Throughout the book, Adamo highlights what literary historian Stephen Greenblatt calls “the embeddedness of cultural objects in the contingencies of history.” The silver charm bestowed upon women basketball players in the 1950s might now be considered sexist and demeaning. The gorgeous oak lectern of chapter five—“older than most of the buildings still standing,” writes—once symbolized the union of the secular (the Greek school) and the sacred (medieval scholasticism) in the original plan for Augsburg seminary, but a present-day reader could dismiss the lectern as pedagogically outdated. All ten objects are imbued with a new kind of significance now that they have been plucked from the archives, framed with glossy text and raised up for our inspection.

Of course one might well ask: Why these ten objects, and not others? Like any other narrative, this text is a product of its maker and its era. Adamo freely admits in the preface that the book is a “personal history because Augsburg is a personal place.” Like the objects it showcases, the book, too, will be subject to scrutiny and analysis now that it has become part of Augsburg’s history. In his writing, Adamo often refers to opinions published right here in “The Echo” (formerly known as “The Ekko”); perhaps the next history, written fifty years from now, will refer to what you’re reading right now.

Indeed: if there were a protagonist of this history, it would be “The Echo” itself, spirited and eloquent, appearing time and again over the course of these 150 years and 175 pages to remind us of the power of language, dialogue and debate.
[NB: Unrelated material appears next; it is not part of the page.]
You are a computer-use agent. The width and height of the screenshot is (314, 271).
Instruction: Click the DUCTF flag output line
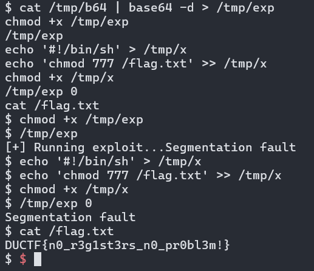point(117,245)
The title of the book is inspired by an early motto of this newspaper that cited the apostle Paul’s letter to the Thessalonians: Hold fast to what is good. As we near the end of a turbulent school year, it is easy, honest and important to point out how the institution has disappointed us. And yet there is also something to admire in a place so stubborn and so scrappy; one that seems forever willing to battle the odds, to reframe its history and to remake itself over and over into something better.